2026-07-02 – Cybersecurity Warning: Fake GitHub PoC Repos Distribute New ChocoPoC RAT

Cybersecurity Warning: Fake GitHub PoC Repos Distribute New ChocoPoC RAT

Executive Summary

Security researchers and bug hunters have increasingly become the targets of malicious social engineering campaigns. A recent joint investigation by YesWeHack and Sekoia has uncovered a deceptive malware campaign delivering a data-stealing Remote Access Trojan (RAT) named “ChocoPoC.” The campaign leverages fake Python-based Proof-of-Concept (PoC) exploit repositories on GitHub, claiming to offer exploit scripts for highly discussed CVEs. When executed by unsuspecting security professionals, the malware silently compromises the victim’s local system, harvesting credentials and establishing a remote access shell for the attackers.

Deep-Dive Technical Analysis

The ChocoPoC campaign is a highly targeted form of developer supply-chain and social engineering attack. Threat actors monitor cybersecurity forums and vulnerability channels (such as Twitter/X and Mastodon) to identify trending, high-profile CVEs. Once a hot CVE is identified, the actors create a public repository on GitHub, claiming to contain an operational Python-based PoC exploit script.

When an unsuspecting researcher clones and runs the script in their environment, the Python code acts as a staging loader. Instead of executing an exploit against a target, the loader executes a series of highly obfuscated commands on the researcher’s host machine.
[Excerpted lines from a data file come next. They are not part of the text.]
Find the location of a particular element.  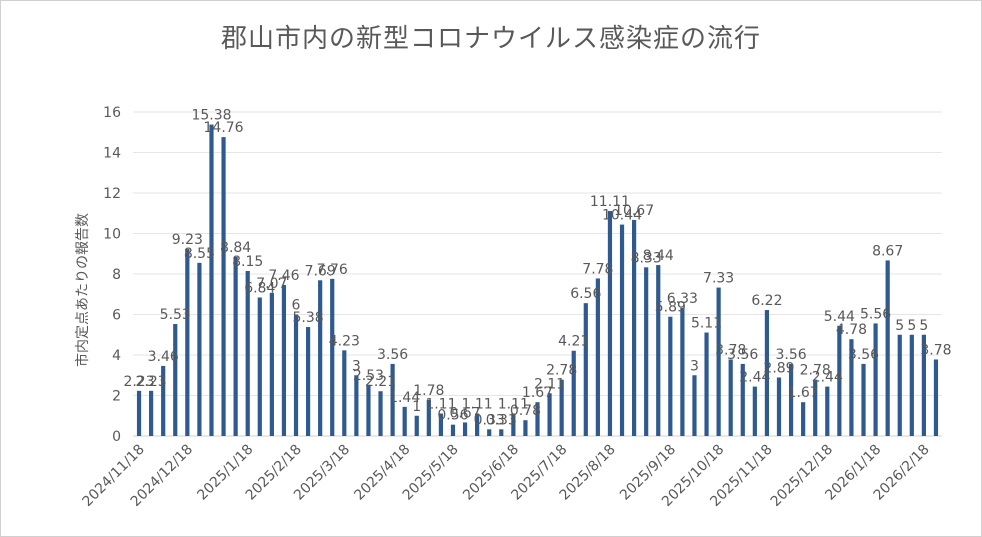

data-label: 5.44 is located at coordinates (840, 317). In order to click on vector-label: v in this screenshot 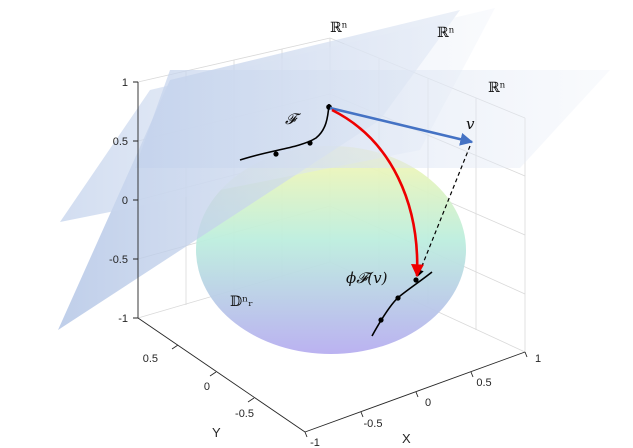, I will do `click(470, 124)`.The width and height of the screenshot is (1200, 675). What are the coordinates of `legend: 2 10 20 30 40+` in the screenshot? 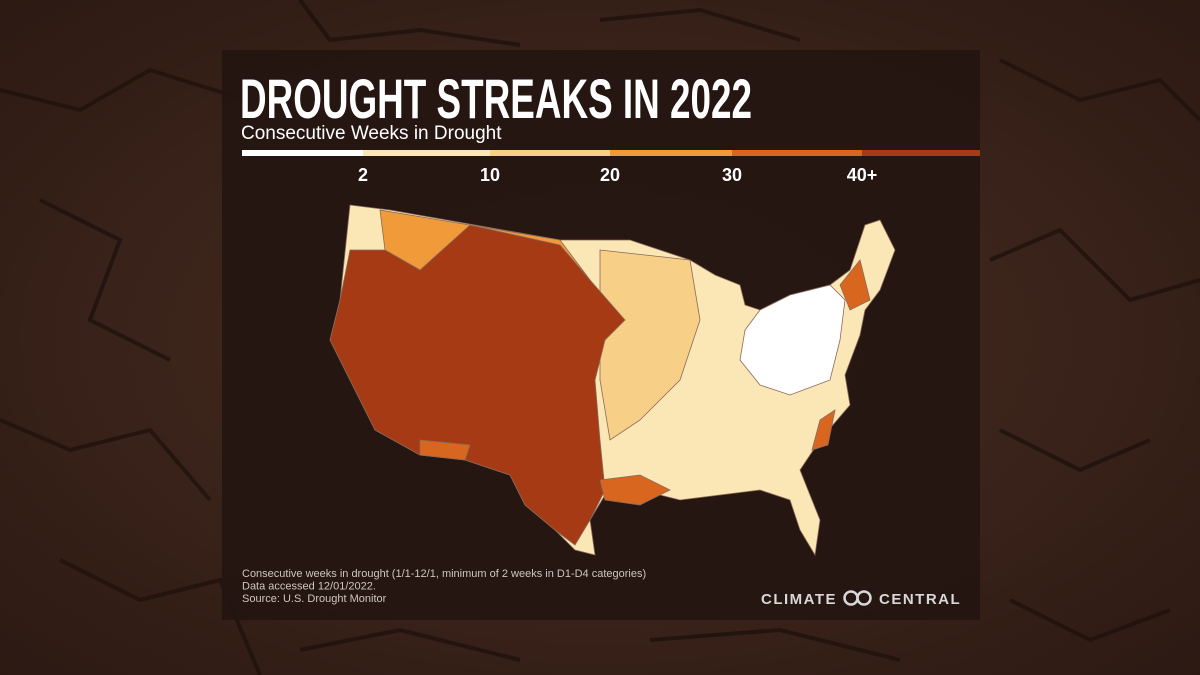 It's located at (611, 168).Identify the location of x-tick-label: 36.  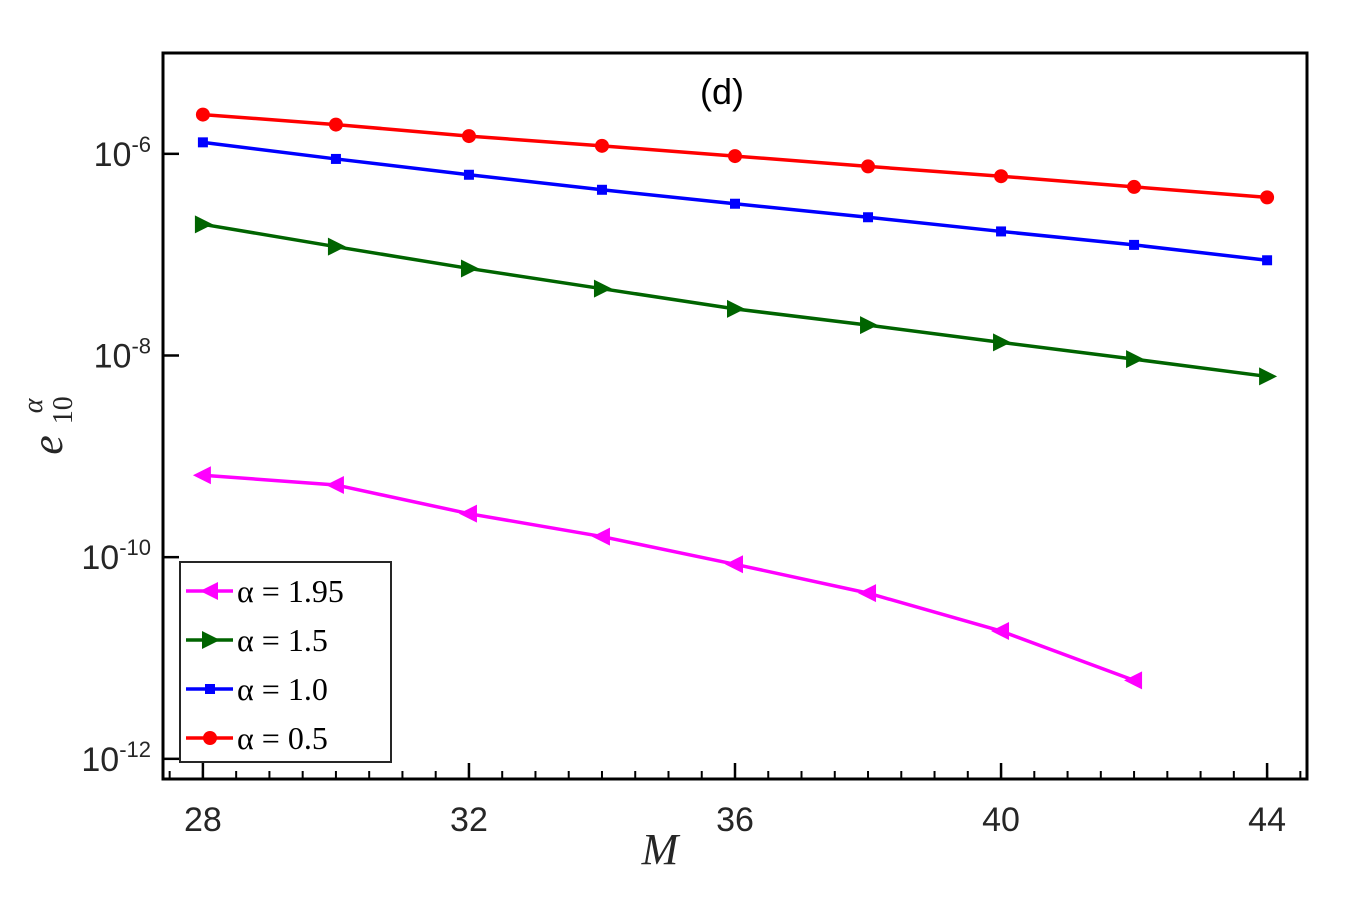
(735, 820).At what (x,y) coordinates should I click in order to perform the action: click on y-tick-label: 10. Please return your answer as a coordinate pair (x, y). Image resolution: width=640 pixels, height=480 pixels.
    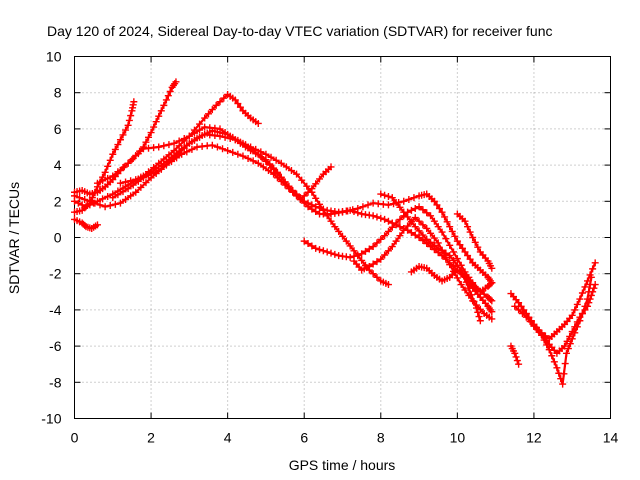
    Looking at the image, I should click on (54, 57).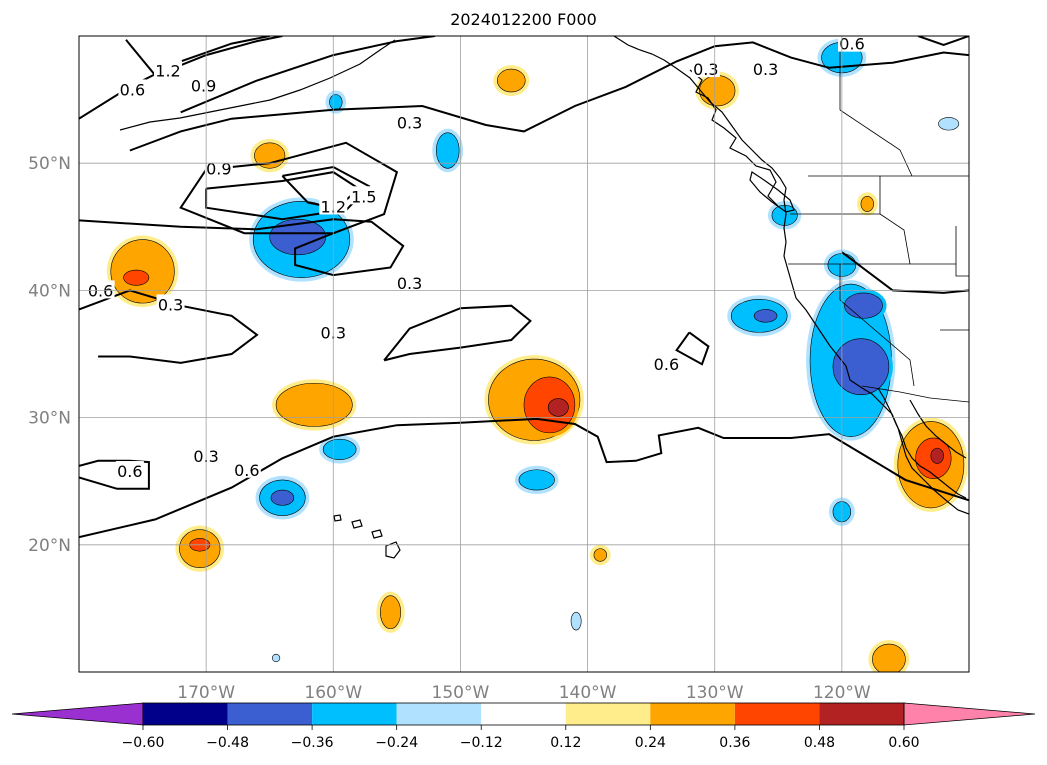  Describe the element at coordinates (396, 743) in the screenshot. I see `colorbar-tick-label: −0.24` at that location.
The ChocoPoC payload executes the following key activities:

* Host Profiling: Gathers hardware, network, and operating system information to confirm it is not running in a sandboxed analysis environment.

* Credential and Cookie Harvesting: Lifts saved credentials, cookies, autofill data, and credit card profiles from local web browsers (e.g., Chrome, Edge, Firefox).

* Sensitive File Theft: Searches for configuration directories, SSH keys, VPN certificates, and local source code files.

* Interactive Remote Shell: Spawns an interactive reverse shell, sending an outbound connection to a command-and-control (C2) server, giving the attackers direct interactive access to the victim’s host.

Sekoia and YesWeHack’s July 1, 2026 report indicates that the threat infrastructure remains highly active, and fake repositories are being constantly updated and re-uploaded under different user accounts to bypass automatic security flags on GitHub.

Industry Impact and Recommendations

This campaign highlights an ironic shift where security professionals—traditionally tasked with finding vulnerabilities—are themselves targeted to compromise their enterprise environments. Security analysts and bug hunters often have privileged access to internal target environments, proprietary source code, or critical server keys, making their host workstations extremely high-value targets.

To defend against the ChocoPoC campaign and similar malicious PoC attacks, we recommend the following protective practices:

1. Never Run Unverified PoCs on Host Machines: Always execute downloaded exploit scripts or PoCs inside a completely isolated, non-persistent virtual machine (VM) or a sandboxed testing network.

2. Static Code Review Before Execution: Conduct a thorough code review of all Python scripts, shell scripts, or binary utilities before execution. Look for suspicious obfuscation blocks, base64-encoded strings, or unexpected raw socket network requests.

3. Monitor Outbound Network Traffic: Implement outbound connection monitoring (such as Little Snitch or firewall policies) on administrative endpoints to flag unexpected network connections initiated by command-line tools or terminal environments.

4. Avoid GitHub Repositories Lacking Technical Write-ups: Exercise extreme caution with newly created GitHub accounts or repositories that claim to have operational zero-day PoCs but lack supporting technical write-ups or community consensus.